DATA RECORDS:

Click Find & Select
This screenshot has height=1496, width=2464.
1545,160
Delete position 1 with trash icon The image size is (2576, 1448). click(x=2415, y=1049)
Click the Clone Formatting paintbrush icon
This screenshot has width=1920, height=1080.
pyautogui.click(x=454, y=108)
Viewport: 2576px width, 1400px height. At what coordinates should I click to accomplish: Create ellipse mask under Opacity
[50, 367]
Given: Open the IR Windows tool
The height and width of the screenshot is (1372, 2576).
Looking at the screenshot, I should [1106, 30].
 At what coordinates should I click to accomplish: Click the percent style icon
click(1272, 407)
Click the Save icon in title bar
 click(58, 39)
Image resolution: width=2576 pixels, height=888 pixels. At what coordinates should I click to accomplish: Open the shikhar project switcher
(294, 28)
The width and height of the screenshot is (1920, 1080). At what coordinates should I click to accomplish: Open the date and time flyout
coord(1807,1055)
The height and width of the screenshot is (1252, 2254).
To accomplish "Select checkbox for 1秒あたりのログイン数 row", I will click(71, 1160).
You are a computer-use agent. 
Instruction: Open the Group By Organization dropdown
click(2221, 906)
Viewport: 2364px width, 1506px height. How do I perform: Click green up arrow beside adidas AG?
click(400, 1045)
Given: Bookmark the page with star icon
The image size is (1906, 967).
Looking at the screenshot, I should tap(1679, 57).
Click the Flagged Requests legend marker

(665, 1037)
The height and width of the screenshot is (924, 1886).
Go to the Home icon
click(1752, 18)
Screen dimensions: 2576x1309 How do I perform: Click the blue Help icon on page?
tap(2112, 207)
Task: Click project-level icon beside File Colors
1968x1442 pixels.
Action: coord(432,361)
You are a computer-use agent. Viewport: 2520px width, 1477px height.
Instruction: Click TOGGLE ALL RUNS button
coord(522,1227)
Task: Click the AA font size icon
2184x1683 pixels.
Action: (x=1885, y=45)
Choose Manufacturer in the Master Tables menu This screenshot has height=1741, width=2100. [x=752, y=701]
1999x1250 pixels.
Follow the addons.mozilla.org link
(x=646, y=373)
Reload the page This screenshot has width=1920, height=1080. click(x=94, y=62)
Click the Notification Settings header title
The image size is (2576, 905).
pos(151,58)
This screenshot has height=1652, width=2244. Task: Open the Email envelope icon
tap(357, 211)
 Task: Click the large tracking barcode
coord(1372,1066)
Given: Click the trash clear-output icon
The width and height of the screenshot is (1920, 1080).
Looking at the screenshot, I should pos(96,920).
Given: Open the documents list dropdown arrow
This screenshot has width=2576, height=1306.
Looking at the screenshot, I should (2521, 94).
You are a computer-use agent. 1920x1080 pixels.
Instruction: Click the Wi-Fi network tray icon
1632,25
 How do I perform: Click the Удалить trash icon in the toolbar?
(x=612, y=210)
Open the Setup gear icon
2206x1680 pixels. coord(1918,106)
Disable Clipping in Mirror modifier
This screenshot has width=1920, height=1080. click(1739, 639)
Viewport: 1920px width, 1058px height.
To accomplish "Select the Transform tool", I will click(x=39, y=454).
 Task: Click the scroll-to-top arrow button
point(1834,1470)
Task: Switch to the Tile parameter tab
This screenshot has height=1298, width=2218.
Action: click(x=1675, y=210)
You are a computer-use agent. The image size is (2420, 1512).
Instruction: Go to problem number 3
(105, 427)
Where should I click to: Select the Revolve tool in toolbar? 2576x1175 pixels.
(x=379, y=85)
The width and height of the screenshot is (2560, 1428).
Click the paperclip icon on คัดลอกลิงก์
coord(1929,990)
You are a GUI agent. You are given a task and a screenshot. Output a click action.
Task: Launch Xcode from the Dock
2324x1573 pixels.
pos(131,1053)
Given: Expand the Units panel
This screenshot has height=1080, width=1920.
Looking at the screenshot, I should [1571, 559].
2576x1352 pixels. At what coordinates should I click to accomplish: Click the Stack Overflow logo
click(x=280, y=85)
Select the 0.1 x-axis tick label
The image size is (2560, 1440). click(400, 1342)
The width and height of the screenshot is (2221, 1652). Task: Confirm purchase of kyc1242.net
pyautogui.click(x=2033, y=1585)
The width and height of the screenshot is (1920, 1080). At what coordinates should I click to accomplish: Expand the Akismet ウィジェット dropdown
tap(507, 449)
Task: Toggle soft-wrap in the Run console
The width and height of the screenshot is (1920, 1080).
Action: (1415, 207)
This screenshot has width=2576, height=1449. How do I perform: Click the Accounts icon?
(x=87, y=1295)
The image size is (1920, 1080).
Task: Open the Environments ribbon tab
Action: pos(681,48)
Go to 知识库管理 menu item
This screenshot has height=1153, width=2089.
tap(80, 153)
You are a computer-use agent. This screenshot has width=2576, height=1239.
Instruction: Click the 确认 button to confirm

WHAT THE EXERCISE ASKS: Apply a filter for "computer" to the entries and show each line that passes.

YOUR RESPONSE:
You are a computer-use agent. 
You are a computer-use agent. Viewport: 2520px width, 1477px height.
You are a computer-use agent. 1920x1080 pixels.
You are a computer-use agent. The image size is (2420, 1512).
You are a computer-use agent. This screenshot has width=2576, height=1239.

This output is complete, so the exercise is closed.